Il peut dès lors être tentant , même s’il y a là quelque artifice, d’inscrire Rétine dans une généalogie qui remonterait aux lointaines manières d’un Robbe-Grillet et son froid délire descriptif, au temps des postures premières du nouveau roman, érotisme compris, cérébralité incluse, sourire raide en sus : faisons semblant de liquider l’intrigue, et tout le roman avec elle, pour inventer des dispositifs synchrones avec leur époque (ce dernier point apparaissant d’évidence, si l’on accepte de relire de la sorte les années cinquante-soixante). Puis viendrait ce qu’on a appelé, assez furtivement, à la faveur surtout d’une commune maison d’édition, le « nouveau nouveau roman », dont la figure de proue fut au début des années quatre-vingt Jean-Philippe Toussaint, lequel n’est pas complètement étranger à l’univers de Théo Casciani : pas seulement par goût du Japon ou parce qu’il fraye comme lui avec le monde de l’art contemporain, mais aussi par un similaire souci de jouer – dans la narration elle-même – des effets de communication, transports, « simultanéisation » qui caractérisent un certain mode de fonctionnement des sociétés d’aujourd’hui, celles en tout cas qui en ont les moyens.
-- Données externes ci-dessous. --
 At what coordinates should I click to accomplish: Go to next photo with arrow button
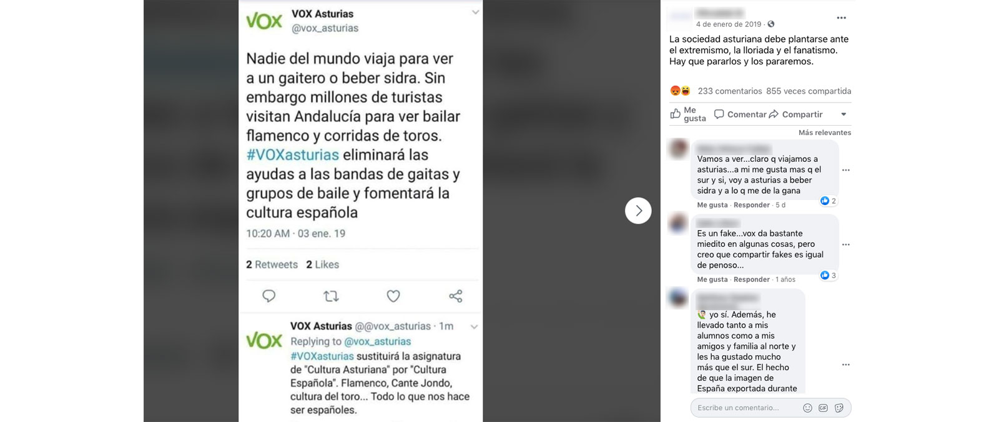(x=638, y=211)
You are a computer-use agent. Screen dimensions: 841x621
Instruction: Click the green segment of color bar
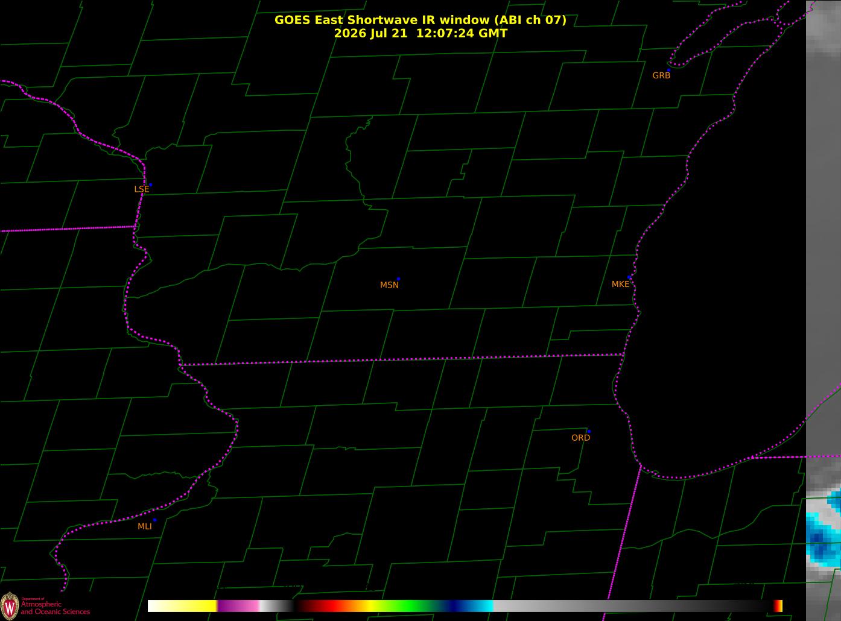(x=410, y=606)
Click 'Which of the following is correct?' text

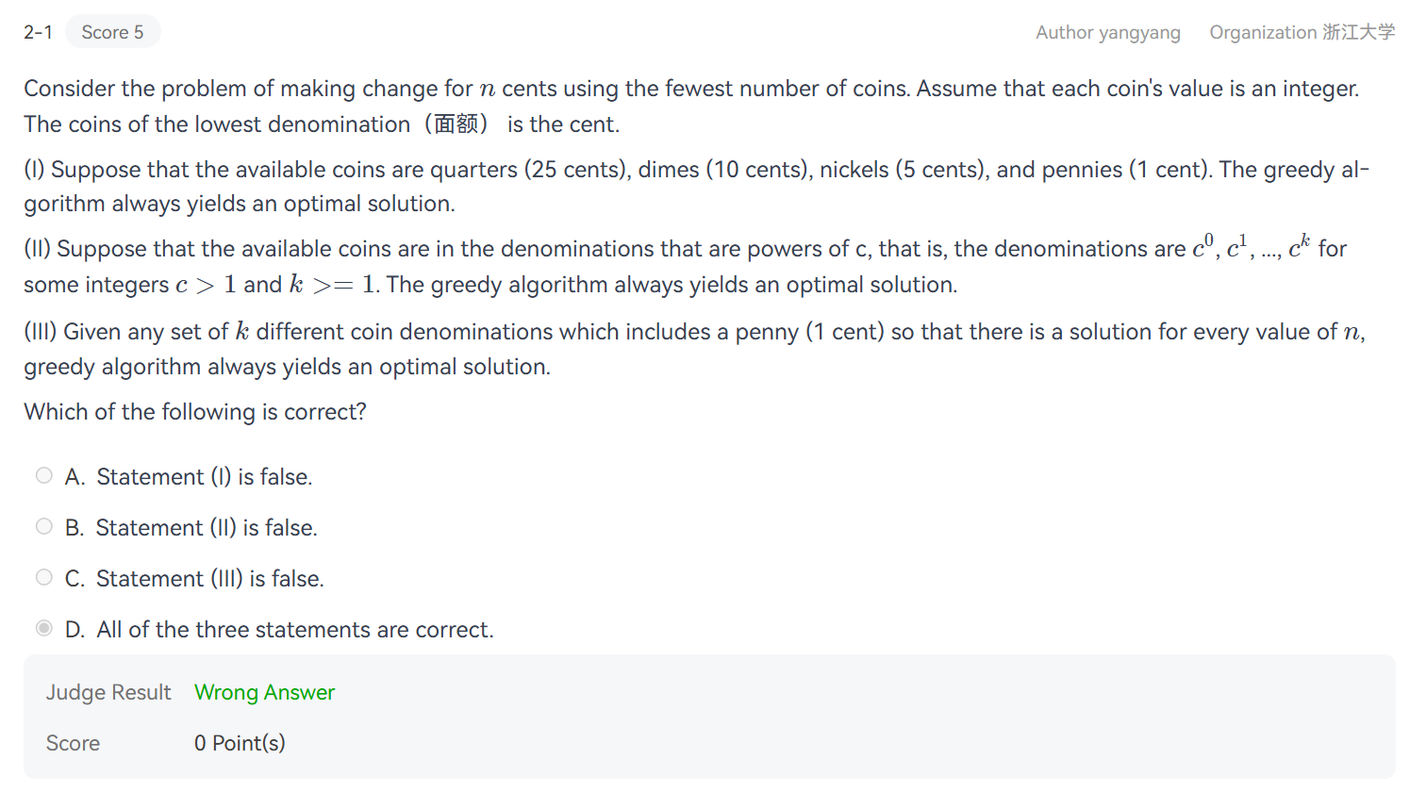[195, 412]
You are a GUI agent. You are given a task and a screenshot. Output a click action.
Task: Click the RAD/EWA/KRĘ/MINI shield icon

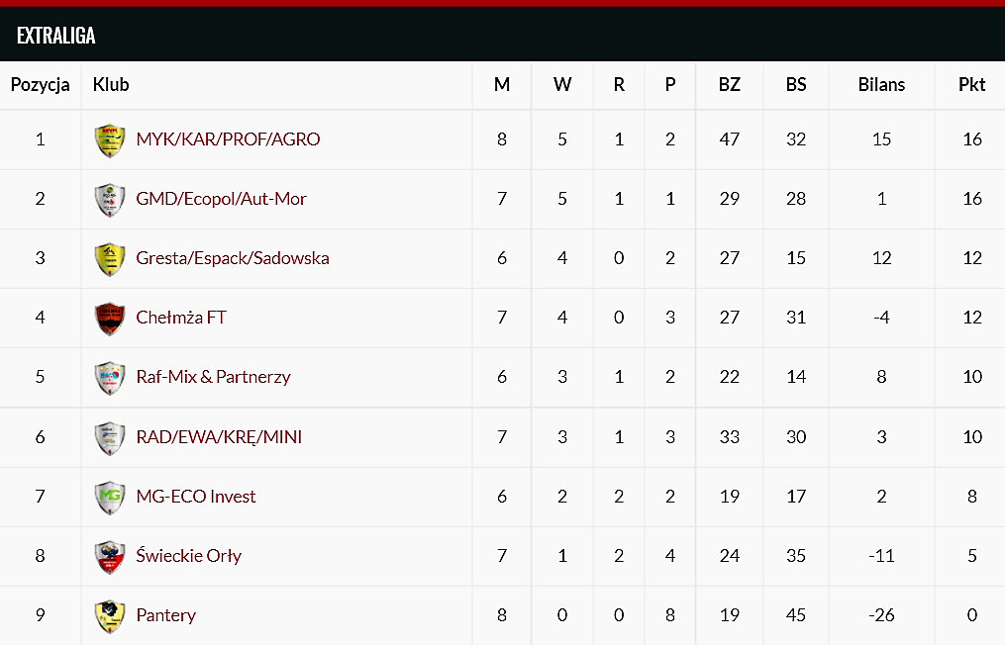pos(110,438)
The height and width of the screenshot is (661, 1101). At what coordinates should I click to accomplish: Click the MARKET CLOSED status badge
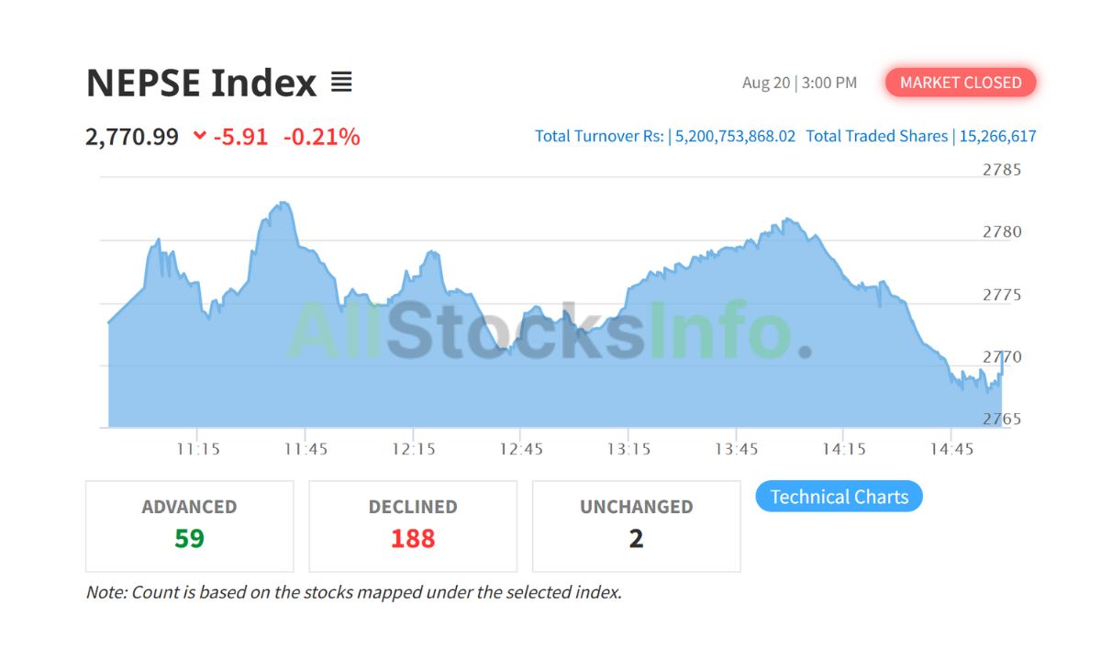(960, 82)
À sa façon, on pourrait considérer que l’auteur de Rétine, installateur de fiction(s), connecteur de mots et d’images, inaugure une sorte de « nouveau nouveau nouveau roman » : une forme contemporaine qui reste respectueuse de la tradition qu’elle bouscule (le texte se clôt sur la métaphore, sagement poétique, d’un livre « refermé sur lui-même »), mais ouvre des perspectives à une œuvre qui puisse se penser, s’inventer au présent. C’est là une belle ambition.